Avec 32 % de l’énergie consommée et 26 % des Gaz à effet de serre en France, avec le dernier rapport du GIEC et les conclusions alarmantes des climatologues du monde entier, les transports et plus largement la mobilité, devraient être au cœur des transitions énergétique et écologique en France. Pourtant, ils restent plus que jamais les angles morts de la politique gouvernementale. Renoncements et facilités finissent par esquisser en creux une politique des transports exclusivement tournée vers la route et digne d’un pays émergent. L’enchaînement des annonces de ces dernières semaines est particulièrement édifiant. Jugez du peu.

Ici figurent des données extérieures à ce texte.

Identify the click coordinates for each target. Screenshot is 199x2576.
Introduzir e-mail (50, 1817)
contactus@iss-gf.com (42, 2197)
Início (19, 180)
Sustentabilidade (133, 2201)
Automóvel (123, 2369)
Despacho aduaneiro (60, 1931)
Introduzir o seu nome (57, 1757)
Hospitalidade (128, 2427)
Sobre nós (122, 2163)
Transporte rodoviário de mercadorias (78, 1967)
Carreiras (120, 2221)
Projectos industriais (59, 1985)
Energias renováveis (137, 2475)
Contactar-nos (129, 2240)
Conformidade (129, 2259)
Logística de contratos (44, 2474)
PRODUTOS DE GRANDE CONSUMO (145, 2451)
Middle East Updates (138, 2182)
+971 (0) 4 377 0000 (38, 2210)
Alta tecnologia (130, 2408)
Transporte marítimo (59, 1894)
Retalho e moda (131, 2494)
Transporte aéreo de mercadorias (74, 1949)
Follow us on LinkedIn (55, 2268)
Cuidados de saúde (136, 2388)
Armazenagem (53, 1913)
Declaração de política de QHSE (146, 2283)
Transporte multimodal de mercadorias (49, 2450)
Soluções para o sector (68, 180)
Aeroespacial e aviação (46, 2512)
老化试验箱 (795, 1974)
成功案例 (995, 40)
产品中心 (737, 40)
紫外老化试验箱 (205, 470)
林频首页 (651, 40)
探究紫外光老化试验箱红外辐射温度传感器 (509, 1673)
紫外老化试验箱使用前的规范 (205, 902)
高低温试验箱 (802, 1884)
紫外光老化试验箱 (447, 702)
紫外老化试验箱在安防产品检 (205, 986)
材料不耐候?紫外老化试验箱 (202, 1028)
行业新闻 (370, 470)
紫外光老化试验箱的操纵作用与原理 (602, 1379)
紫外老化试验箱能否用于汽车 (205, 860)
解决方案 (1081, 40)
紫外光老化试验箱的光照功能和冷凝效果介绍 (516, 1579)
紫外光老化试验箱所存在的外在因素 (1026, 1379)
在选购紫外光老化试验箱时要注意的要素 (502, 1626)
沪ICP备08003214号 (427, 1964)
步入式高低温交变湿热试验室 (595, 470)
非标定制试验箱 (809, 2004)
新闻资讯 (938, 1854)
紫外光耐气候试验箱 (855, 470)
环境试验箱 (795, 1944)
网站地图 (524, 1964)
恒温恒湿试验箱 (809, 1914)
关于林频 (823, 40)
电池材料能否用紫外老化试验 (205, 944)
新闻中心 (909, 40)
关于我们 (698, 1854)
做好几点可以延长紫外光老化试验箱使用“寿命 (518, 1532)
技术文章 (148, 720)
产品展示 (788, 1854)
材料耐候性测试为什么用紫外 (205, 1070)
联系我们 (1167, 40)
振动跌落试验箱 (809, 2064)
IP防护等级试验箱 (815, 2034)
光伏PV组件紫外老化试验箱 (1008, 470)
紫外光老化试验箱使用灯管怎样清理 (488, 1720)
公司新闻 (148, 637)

1- Abandon de l’écotaxe, c’est-à-dire d’une contribution au financement des alternatives à la route. Au terme de ce psychodrame national, le refus de « l’écologie punitive » aura coûté la bagatelle de 3 milliards d’euros ouvertement gaspillés : 800 millions d’euros d’avantages fiscaux supplémentaires pour les transporteurs routiers, 1,2 milliard d’euros de manque à gagner chaque année du fait de la suppression de l’éco-taxe, et 800 millions d’euros à payer au prestataire Ecomouv du fait de la rupture du contrat. Belle fessée financière, s’il en est !

2- Maintien des facilités accordées au secteur des transports en vue d’une écotaxe qui ne verra donc pas le jour :

– Autorisation générale de circulation des 44 tonnes qui implique 400 millions de coûts annuels supplémentaires d’entretien de la voirie

– Dépenses fiscales : baisse de la taxe à l’essieu de 50 millions par an

– Suppression de la subvention annuelle de l’État à Réseau Ferré de France pour le transport du fret (135 millions).

– Alors que dans le même temps, l’État portait de 7 à 10 % le taux de TVA sur le transport ferroviaire…

3- Haro sur la fiscalité écologique : suspension des travaux du Comité pour la fiscalité écologique et démission de son président, Christian de Pertuis. Puis maintien des niches fiscales anti-écologiques du secteur des transports. Sur les 22 milliards de la manne représentée par les niches anti-écologiques, la route se taille la part du lion :

  • 6,9 milliards d’euros par an pour la taxation avantageuse du diesel par rapport à l’essence,

  • 3,5 milliards d’euros pour l’exonération de la Taxe intérieure sur la consommation des produits énergétiques (TICPE) pour l’aviation …

  • 2 milliards d’euros du taux réduit de TICPE applicable dans le BTP et l’agriculture

  • etc.

La France continue à plus subventionner les énergies fossiles que les énergies renouvelables. Cumulées, les niches fiscales dommageables à l’environnement et les aides directes aux transports les plus polluants représentent une dépense de plus de 15 milliards d’euros chaque année en faveur des énergies fossiles.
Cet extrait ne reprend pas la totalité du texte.